Stored data:
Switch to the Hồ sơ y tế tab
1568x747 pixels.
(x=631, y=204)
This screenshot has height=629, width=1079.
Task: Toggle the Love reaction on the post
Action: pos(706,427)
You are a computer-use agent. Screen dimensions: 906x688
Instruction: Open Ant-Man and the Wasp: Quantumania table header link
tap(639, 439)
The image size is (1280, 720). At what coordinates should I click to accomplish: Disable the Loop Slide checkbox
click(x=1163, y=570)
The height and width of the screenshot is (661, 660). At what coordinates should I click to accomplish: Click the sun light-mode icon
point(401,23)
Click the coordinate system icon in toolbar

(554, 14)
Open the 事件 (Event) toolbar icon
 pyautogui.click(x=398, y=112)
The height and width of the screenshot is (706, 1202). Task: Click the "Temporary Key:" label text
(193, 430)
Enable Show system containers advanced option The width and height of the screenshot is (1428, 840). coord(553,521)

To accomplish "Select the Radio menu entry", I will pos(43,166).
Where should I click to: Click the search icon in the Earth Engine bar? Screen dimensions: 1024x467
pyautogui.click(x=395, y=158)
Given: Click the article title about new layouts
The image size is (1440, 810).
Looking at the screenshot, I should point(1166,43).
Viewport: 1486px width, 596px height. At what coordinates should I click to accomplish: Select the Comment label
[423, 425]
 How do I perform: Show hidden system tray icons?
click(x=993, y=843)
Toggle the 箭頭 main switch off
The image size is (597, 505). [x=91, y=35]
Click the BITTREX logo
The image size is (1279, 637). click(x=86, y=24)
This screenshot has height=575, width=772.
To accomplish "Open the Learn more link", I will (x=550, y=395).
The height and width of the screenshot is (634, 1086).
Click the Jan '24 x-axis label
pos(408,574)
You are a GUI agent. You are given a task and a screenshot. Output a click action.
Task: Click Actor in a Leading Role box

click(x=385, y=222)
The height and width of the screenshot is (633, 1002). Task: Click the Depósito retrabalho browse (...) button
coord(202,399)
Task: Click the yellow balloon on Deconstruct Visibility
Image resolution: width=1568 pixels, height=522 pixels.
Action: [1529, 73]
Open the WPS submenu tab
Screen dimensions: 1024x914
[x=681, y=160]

• **WORK REQUEST**
What are the lines of the data above that include the string "agent"? Copy them.

• **EXERCISE ANSWER**
You are a computer-use agent. Screen dimensions: 906x688
You are a GUI agent. You are given a task and a screenshot. Output a click action.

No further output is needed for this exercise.